[Problem to work on]
Using the entries below, write out the line with "Task: Click the", the line with "Viewport: 1024px width, 683px height.", and every line in between, exactly as each is written.

Raw data Block Start

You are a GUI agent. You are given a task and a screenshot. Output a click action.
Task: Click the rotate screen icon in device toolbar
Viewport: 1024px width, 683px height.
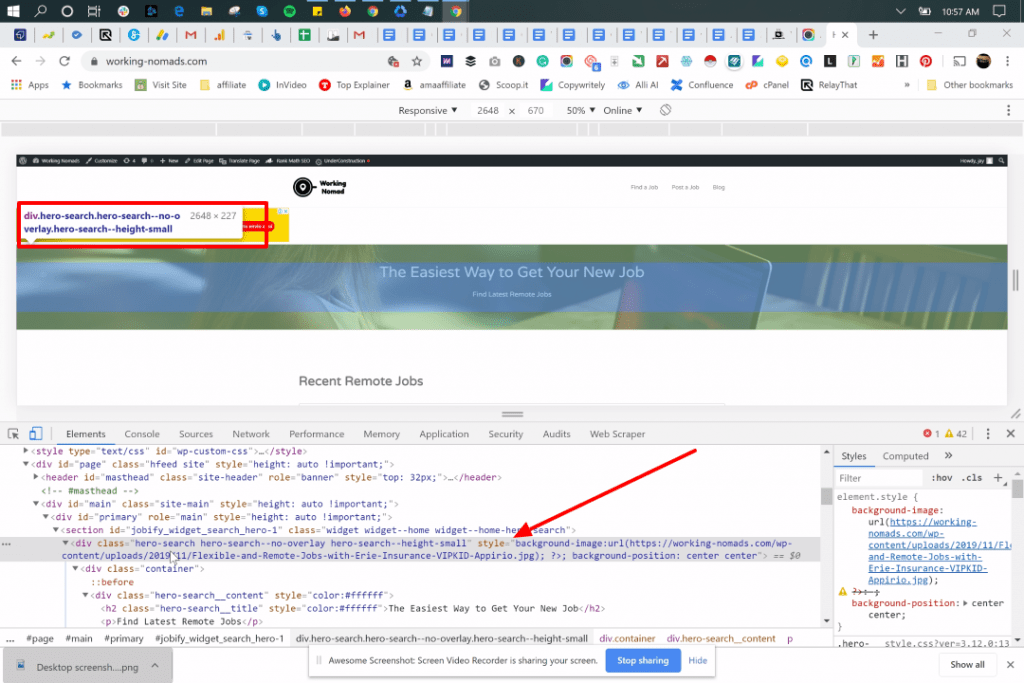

Raw data Block End
Raw data Block Start

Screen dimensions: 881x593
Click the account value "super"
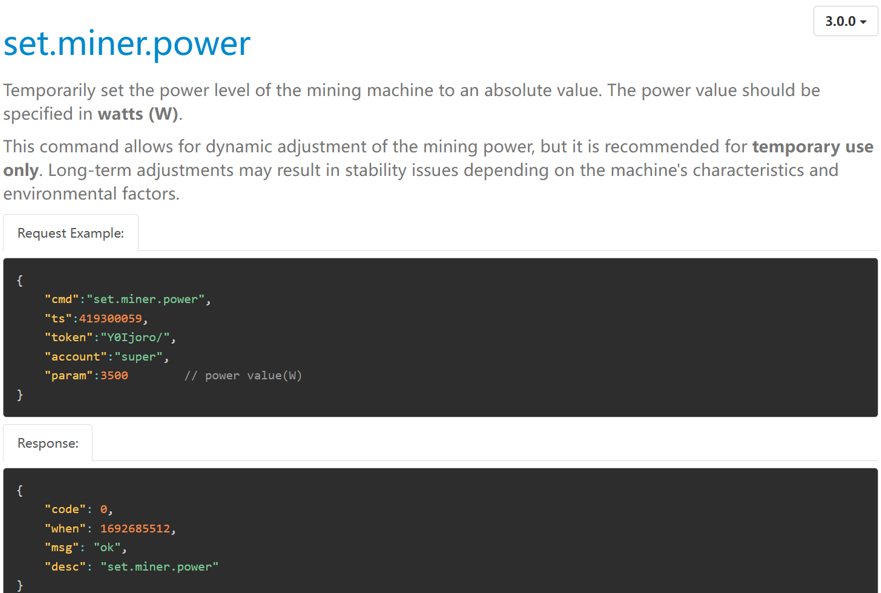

Raw data Block End

[Answer to this problem]
Task: Click the rotate screen icon in device toolbar
Viewport: 1024px width, 683px height.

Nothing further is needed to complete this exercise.